When Hollywood makes movies about the war in Iraq, location shooting often takes place in Jordan or the deserts of the American Southwest, which provide a safe, if not always convincing, substitute for the real thing.
But when Iraqi filmmaker Mohamed Al-Daradji embarked on his latest feature film Son of Babylon, he decided that only authentic locations would suffice. The movie, which is playing in the Festival’s World Cinema Dramatic Competition lineup, was filmed over 65 days in seven different cities in Iraq – including war-torn Baghdad and Basra. The result is a singular war movie in which the feeling of imminent danger hovers over every scene.

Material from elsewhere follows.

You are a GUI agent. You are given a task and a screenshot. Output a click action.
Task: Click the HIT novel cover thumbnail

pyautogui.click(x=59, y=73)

“Making independent film is always difficult,” Al-Daradji says. “But to do it in Iraq is a nightmare.”
The director said he worked with an entirely Iraqi crew after his team members from the U.K. and France left the production due to security fears. Financing for the film came entirely from foreign sources, since the country’s film industry is practically non-existent.
At one point during shooting, Al-Daradji had to deal with the potential mutiny of 500 female extras who were demanding their wages. The production eventually avoided a mass walkout thanks in part to last-minute financing that came from Sundance Institute, which also helped the film’s producers locate other sources of funding.
Filming took place between October 2008 to February 2009, with the production team traveling north to south through cities including Sulmaniyah, Nasariyah, Kutes, Neger, and Babylon.
Son of Babylon takes place in 2003 shortly after the fall of Saddam Hussein. The film tells the story of 12-year-old Ahmed and his elderly grandmother who embark on a cross-country journey in search of Ahmed’s father, a soldier who vanished during the Gulf War. One of the recurring problems they face along the way is a linguistic barrier – the protagonists are Kurdish and only Ahmed is proficient enough in Arabic to navigate the country’s infrastructure and public transportation systems.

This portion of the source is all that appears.